[WHAT THE TASK REQUIRES]: Reproduce the entries below word for word, line by line.

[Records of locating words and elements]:
>>>>
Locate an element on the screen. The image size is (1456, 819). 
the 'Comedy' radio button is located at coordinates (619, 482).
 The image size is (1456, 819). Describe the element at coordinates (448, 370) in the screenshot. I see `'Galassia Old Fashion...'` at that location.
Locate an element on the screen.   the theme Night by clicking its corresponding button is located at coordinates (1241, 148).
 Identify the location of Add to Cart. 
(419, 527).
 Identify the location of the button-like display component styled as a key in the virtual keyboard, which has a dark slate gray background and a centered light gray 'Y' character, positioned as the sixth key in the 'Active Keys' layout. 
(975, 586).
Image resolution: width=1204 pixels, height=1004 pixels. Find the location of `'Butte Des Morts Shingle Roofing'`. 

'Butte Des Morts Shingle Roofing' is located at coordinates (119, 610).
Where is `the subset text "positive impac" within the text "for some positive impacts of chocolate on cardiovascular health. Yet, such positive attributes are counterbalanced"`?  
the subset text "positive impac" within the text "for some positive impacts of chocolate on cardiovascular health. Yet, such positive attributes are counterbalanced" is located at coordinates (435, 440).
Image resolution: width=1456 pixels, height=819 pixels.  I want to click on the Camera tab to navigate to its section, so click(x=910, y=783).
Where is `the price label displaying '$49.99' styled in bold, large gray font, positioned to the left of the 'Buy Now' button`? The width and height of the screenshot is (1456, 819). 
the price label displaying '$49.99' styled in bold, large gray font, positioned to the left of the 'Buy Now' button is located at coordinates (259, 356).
<<<<
[ANSWER TO THE TASK]:
Locate an element on the screen. The image size is (1456, 819). 
the 'Comedy' radio button is located at coordinates (619, 482).
 The image size is (1456, 819). Describe the element at coordinates (448, 370) in the screenshot. I see `'Galassia Old Fashion...'` at that location.
Locate an element on the screen.   the theme Night by clicking its corresponding button is located at coordinates (1241, 148).
 Identify the location of Add to Cart. 
(419, 527).
 Identify the location of the button-like display component styled as a key in the virtual keyboard, which has a dark slate gray background and a centered light gray 'Y' character, positioned as the sixth key in the 'Active Keys' layout. 
(975, 586).
Image resolution: width=1204 pixels, height=1004 pixels. Find the location of `'Butte Des Morts Shingle Roofing'`. 

'Butte Des Morts Shingle Roofing' is located at coordinates (119, 610).
Where is `the subset text "positive impac" within the text "for some positive impacts of chocolate on cardiovascular health. Yet, such positive attributes are counterbalanced"`?  
the subset text "positive impac" within the text "for some positive impacts of chocolate on cardiovascular health. Yet, such positive attributes are counterbalanced" is located at coordinates (435, 440).
Image resolution: width=1456 pixels, height=819 pixels.  I want to click on the Camera tab to navigate to its section, so click(x=910, y=783).
Where is `the price label displaying '$49.99' styled in bold, large gray font, positioned to the left of the 'Buy Now' button`? The width and height of the screenshot is (1456, 819). 
the price label displaying '$49.99' styled in bold, large gray font, positioned to the left of the 'Buy Now' button is located at coordinates (259, 356).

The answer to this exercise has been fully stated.